- _Task details_:
Could you copy, exactly as written, every line from the first line of the records through the one containing "Click the first"?

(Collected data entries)
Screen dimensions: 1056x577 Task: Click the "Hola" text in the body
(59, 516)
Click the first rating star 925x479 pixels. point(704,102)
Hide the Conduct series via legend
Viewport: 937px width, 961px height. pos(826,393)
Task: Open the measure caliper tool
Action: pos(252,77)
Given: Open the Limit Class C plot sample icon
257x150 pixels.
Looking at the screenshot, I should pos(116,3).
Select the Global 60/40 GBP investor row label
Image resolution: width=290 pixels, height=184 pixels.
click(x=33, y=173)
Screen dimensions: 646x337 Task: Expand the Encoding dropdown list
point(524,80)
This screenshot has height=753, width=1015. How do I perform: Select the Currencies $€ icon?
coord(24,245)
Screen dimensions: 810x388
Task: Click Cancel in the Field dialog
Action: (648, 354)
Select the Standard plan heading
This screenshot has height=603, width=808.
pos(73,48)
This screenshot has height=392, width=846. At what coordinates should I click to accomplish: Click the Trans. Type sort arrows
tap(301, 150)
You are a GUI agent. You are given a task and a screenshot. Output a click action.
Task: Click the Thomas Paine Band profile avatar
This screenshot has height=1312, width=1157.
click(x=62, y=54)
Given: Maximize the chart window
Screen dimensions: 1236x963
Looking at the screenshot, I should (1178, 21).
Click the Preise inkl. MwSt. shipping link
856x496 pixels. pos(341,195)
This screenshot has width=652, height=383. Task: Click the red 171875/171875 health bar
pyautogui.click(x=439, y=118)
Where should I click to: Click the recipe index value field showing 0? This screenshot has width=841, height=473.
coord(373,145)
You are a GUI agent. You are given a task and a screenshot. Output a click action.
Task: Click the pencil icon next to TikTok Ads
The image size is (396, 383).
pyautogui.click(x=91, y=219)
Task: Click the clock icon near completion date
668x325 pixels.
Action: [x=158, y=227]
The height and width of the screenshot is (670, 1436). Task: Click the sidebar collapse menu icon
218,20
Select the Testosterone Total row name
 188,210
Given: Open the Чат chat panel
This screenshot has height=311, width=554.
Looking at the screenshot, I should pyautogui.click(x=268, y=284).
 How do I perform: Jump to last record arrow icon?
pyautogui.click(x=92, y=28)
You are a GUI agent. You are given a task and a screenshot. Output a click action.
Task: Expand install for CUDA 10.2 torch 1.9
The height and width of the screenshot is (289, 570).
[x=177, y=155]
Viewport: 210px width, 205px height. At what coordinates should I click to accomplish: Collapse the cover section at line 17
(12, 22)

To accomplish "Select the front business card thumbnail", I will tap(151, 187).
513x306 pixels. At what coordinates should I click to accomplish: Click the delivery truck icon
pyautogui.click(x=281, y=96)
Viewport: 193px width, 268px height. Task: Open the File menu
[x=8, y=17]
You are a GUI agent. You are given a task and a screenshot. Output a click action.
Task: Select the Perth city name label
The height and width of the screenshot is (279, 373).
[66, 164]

- _Solution_:
Screen dimensions: 1056x577 Task: Click the "Hola" text in the body
(59, 516)
Click the first rating star 925x479 pixels. point(704,102)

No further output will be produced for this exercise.